The Morning Call (Sunday)
No Cow Necessary For Plant-Based Milk
Making nondairy milks at home is the natural next step for D.I.Y. baristas.
AMONG THE THINGS that got harder to find in stores at the onset of the pandemic were alternative milks. But the good news is, you don’t need grocery store milk. Plant-based milks like soy, almond or oat milk are easy to make at home. And they can help you cut down your carbon footprint, given that the production of dairy products accounts for almost 4 percent of planet-warming emissions worldwide each year.
If you want to dabble in alternative milk-making, follow this guide.
First, soak a cup of soybeans, almonds or oats in plenty of water overnight. Soy, especially, will grow two or three times in volume, so make sure you do this in a big bowl. In the morning, drain the water, and rinse the soy, almonds or oats. This is especially important if you’re using oats, to prevent the milk from getting slimy and glutinous.
Then put your soy, almond or oats in a blender, with three cups of water, and blend for about two minutes. Thorough blending will maximize how much milk you can squeeze out. (You can experiment with the amount of water.)
Next, pour out the mixture into a clean cheesecloth and squeeze out the milk. And I mean squeeze and squeeze, until you get the last drops out.
Then, if you’re using soy or almonds, gently heat the milk, but stop before it reaches a boil. I wouldn’t heat the oat milk, which can easily get slimy.

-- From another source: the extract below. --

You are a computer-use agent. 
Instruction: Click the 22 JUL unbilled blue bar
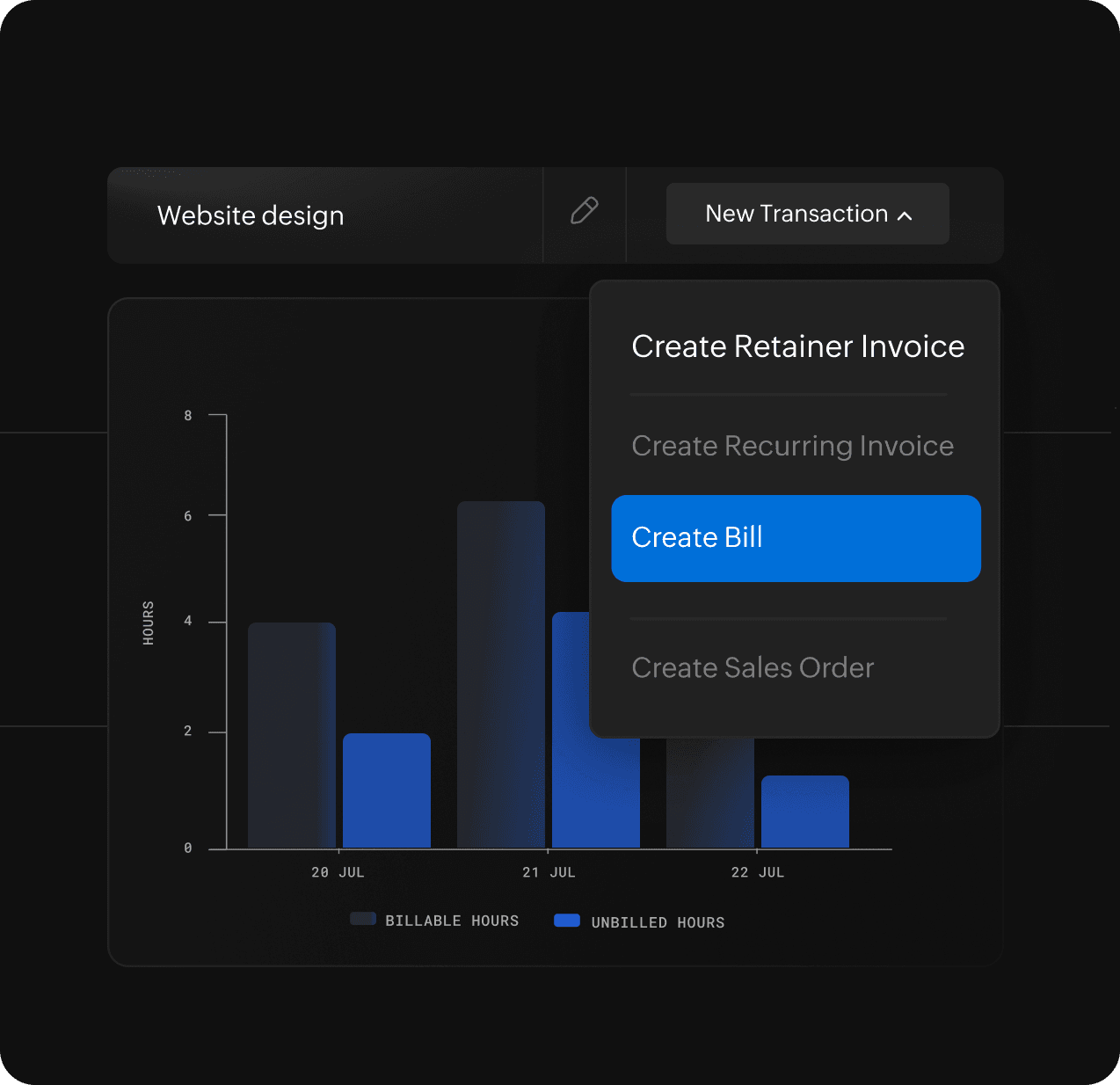click(x=804, y=812)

You can add a little sugar or maple syrup to any of the milks, to taste. It should keep in the fridge, covered, for about five days.
You’ll have some pulp left over when you’re done. I use it for baking. When I was growing up in Japan, my mother used to fry up soy pulp, which we call okara, with vegetables. It was delicious.
The last thing to remember: Dairy contains nutrients, like calcium and protein, that are important for bone and muscle health. So take a look at your overall diet if you are going to limit or avoid dairy, to make sure you’re getting enough nutrients from other foods.